**Text block**
The November 2023 control plane outage forced Cloudflare to confront a fundamental architectural gap: the network edge (PoPs) was designed for resilience and independence, but the control plane was not. The fixes needed were architectural — not configuration tweaks. The postmortem identified several categories of required investment: automatic failover for control plane services, expanded data replication to DR, staged rollouts for configuration changes to prevent future single-change outages, and the Code Orange process for mobilizing resources during major incidents.

  • ~40h — Total outage duration from power failure to full service restoration across all affected services — November 2–4, 2023
  • 6h — Time to partial restoration at DR facility — core API and dashboard functions restored at 17:57 UTC on November 2 after the 11:43 UTC failure
  • 0 — Data recovery possible for log push gaps — certain log streams not replicated to DR resulted in permanent data loss for the outage window
  • 1 — New process created: Code Orange — Cloudflare's all-hands engineering mobilization protocol for major incidents, modeled on Google's Code Yellow/Red
# Conceptual DR architecture requirements derived from the incident
# Every control plane service needs to meet these criteria:

control_plane_service:
  # Recovery requirements
  automatic_failover:
    enabled: true # No manual orchestration needed
    rto: "< 30 minutes" # Recovery Time Objective
    rpo: "< 5 minutes" # Recovery Point Objective

  # Data replication requirements
  data_replication:
    primary_dc: "colo-us-east"

**Provided data**

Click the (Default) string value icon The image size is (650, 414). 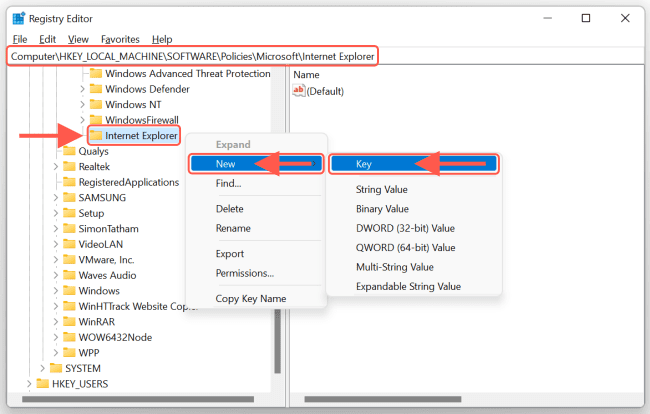pos(299,91)

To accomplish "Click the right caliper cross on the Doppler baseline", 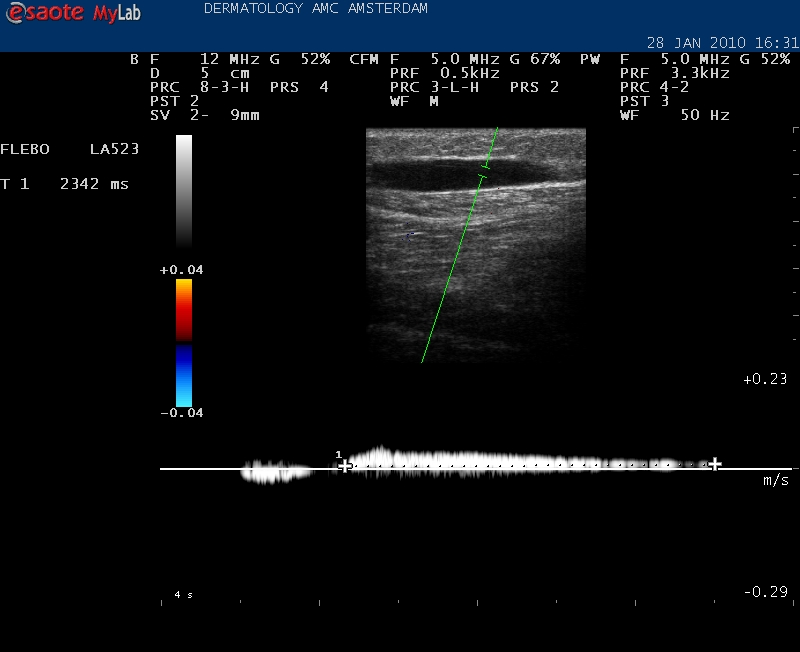I will click(x=714, y=464).
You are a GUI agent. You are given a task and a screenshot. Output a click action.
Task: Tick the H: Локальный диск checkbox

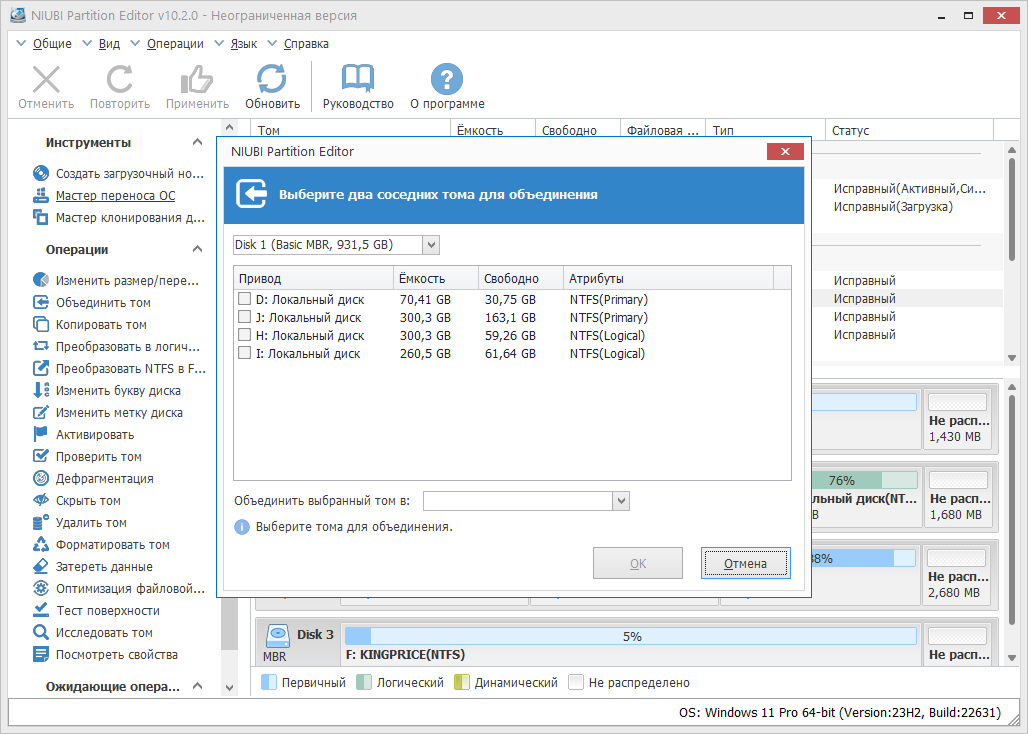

**Parts of the exercise**
**A.** According to the text on the November 2023 Cloudflare outage, at what time UTC did the failure occur on November 2?
**B.** What categories of required investment does the postmortem identify, according to the text on the November 2023 Cloudflare outage?
Nothing in the listing is needed here.

**Answers provided**
**A.** 11:43 UTC

**B.**
- Automatic failover for control plane services
- Expanded data replication to DR
- Staged rollouts for configuration changes to prevent future single-change outages
- The Code Orange process for mobilizing resources during major incidents